• EXTRACTED ENTRIES
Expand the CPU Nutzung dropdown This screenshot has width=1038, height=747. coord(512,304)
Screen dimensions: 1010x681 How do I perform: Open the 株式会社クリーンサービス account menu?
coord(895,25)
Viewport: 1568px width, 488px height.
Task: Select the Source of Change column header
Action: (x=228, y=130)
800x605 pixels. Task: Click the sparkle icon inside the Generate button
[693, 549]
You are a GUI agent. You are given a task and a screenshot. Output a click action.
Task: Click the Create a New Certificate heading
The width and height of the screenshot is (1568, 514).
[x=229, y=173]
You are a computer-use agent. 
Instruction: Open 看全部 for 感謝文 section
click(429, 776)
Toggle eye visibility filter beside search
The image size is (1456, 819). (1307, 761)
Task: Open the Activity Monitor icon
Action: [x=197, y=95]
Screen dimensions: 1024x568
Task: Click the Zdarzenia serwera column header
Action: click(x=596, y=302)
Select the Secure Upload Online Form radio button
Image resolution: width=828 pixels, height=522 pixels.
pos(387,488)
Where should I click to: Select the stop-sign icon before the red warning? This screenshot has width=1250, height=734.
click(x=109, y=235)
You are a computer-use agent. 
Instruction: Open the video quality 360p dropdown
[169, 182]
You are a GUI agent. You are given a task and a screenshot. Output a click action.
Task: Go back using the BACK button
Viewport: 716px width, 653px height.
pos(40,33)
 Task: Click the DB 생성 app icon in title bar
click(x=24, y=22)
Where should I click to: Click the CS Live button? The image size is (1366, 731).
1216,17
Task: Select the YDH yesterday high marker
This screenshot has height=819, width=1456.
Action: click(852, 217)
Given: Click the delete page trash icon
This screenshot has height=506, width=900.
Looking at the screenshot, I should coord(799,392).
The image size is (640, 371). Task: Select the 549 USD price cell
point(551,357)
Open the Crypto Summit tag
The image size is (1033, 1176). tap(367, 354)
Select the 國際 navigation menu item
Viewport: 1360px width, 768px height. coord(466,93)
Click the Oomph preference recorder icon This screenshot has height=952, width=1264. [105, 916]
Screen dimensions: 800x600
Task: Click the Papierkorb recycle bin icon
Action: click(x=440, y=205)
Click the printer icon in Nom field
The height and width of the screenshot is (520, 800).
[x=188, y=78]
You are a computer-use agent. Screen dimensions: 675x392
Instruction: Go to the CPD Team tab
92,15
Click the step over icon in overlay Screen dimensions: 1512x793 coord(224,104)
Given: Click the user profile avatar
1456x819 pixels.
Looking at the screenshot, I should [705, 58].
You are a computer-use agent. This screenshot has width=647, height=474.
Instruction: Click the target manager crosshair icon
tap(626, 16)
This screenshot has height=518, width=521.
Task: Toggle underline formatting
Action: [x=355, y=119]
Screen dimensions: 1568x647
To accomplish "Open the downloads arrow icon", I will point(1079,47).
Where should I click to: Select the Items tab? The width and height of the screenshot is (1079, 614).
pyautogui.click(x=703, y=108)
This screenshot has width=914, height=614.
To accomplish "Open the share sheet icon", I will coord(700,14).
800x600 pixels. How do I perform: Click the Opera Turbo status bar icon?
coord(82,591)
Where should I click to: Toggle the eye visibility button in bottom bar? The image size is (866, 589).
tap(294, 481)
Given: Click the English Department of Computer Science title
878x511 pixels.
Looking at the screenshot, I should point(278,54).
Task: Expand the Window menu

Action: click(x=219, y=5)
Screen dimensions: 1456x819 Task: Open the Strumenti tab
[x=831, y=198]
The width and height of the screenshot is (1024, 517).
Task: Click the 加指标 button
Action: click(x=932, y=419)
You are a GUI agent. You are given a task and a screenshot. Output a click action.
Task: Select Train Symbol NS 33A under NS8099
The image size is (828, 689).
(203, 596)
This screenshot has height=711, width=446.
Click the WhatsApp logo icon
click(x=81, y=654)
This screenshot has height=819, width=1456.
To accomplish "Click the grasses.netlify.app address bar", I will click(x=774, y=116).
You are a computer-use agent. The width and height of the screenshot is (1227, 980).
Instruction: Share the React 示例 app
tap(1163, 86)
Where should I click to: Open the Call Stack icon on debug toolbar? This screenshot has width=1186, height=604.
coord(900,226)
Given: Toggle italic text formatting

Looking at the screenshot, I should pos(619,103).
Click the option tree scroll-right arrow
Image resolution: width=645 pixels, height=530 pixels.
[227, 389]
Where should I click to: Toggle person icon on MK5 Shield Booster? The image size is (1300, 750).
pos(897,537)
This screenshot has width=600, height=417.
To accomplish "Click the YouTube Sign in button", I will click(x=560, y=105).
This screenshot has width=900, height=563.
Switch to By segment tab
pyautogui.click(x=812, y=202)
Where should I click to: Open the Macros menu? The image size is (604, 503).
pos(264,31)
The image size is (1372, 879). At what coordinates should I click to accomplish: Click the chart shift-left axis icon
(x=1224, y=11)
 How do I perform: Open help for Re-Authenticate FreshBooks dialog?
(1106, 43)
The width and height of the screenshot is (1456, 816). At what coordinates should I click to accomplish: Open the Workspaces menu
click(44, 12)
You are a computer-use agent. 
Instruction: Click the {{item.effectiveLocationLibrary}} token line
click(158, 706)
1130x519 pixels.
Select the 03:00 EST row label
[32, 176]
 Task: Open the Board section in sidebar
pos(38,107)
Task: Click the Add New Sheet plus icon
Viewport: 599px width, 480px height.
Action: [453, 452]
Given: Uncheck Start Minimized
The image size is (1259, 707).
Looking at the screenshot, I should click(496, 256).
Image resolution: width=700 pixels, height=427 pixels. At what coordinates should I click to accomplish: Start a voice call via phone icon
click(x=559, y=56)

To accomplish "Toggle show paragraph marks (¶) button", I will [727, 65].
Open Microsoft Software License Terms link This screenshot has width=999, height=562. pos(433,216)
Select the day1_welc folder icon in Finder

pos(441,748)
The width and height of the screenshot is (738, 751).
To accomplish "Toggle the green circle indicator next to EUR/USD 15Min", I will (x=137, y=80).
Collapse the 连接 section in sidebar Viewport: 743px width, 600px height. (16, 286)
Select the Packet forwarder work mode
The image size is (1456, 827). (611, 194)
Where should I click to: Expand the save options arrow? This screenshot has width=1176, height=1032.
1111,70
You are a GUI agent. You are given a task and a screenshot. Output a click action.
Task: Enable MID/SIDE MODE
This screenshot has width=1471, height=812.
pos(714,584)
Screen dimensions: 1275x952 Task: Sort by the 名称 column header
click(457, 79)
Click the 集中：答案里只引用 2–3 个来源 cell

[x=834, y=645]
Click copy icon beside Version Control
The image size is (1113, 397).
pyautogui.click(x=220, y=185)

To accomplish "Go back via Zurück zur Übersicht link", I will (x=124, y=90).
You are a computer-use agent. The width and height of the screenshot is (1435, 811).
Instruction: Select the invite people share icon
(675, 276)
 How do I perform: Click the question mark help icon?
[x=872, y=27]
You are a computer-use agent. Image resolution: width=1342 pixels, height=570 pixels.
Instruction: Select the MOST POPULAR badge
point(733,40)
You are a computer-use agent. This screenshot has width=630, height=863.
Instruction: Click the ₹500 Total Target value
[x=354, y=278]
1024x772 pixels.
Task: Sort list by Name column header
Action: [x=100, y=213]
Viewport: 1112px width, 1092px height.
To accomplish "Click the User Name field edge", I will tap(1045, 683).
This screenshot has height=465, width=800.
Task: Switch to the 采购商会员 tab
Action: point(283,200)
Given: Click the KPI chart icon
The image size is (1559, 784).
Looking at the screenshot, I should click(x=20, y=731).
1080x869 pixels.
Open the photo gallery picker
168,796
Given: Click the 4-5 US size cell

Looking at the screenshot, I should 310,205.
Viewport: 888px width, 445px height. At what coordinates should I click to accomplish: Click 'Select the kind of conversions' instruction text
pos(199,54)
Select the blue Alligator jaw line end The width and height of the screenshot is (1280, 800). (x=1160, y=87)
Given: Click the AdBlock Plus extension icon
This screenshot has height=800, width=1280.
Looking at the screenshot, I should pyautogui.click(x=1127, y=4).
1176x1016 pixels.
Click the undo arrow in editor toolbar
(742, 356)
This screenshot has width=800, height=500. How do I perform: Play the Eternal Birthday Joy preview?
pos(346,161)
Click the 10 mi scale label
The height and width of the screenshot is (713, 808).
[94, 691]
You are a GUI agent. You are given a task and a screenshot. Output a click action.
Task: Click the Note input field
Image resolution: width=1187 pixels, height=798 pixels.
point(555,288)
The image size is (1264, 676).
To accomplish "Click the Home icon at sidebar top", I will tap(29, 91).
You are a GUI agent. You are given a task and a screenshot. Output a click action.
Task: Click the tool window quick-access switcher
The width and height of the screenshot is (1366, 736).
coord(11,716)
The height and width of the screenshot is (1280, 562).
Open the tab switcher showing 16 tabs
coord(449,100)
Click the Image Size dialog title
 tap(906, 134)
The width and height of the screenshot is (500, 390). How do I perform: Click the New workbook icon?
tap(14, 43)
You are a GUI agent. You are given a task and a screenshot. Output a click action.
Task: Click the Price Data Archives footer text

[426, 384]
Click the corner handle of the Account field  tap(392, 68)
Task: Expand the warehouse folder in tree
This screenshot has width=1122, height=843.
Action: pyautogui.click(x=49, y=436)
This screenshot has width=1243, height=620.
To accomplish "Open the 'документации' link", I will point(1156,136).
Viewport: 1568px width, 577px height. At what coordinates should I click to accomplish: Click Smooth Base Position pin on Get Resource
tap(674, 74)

• DIRECTIVE
Extract the portion of the items that opens with the line containing "Viewport: 1112px width, 1092px height." and closes with the line containing "will tap(29, 91).", reproducing both of those lines and everything between them verbatim.

• RESPONSE TO THE EXERCISE
Viewport: 1112px width, 1092px height.
To accomplish "Click the User Name field edge", I will tap(1045, 683).
This screenshot has height=465, width=800.
Task: Switch to the 采购商会员 tab
Action: point(283,200)
Given: Click the KPI chart icon
The image size is (1559, 784).
Looking at the screenshot, I should click(x=20, y=731).
1080x869 pixels.
Open the photo gallery picker
168,796
Given: Click the 4-5 US size cell

Looking at the screenshot, I should 310,205.
Viewport: 888px width, 445px height. At what coordinates should I click to accomplish: Click 'Select the kind of conversions' instruction text
pos(199,54)
Select the blue Alligator jaw line end The width and height of the screenshot is (1280, 800). (x=1160, y=87)
Given: Click the AdBlock Plus extension icon
This screenshot has height=800, width=1280.
Looking at the screenshot, I should pyautogui.click(x=1127, y=4).
1176x1016 pixels.
Click the undo arrow in editor toolbar
(742, 356)
This screenshot has width=800, height=500. How do I perform: Play the Eternal Birthday Joy preview?
pos(346,161)
Click the 10 mi scale label
The height and width of the screenshot is (713, 808).
[94, 691]
You are a GUI agent. You are given a task and a screenshot. Output a click action.
Task: Click the Note input field
Image resolution: width=1187 pixels, height=798 pixels.
point(555,288)
The image size is (1264, 676).
To accomplish "Click the Home icon at sidebar top", I will tap(29, 91).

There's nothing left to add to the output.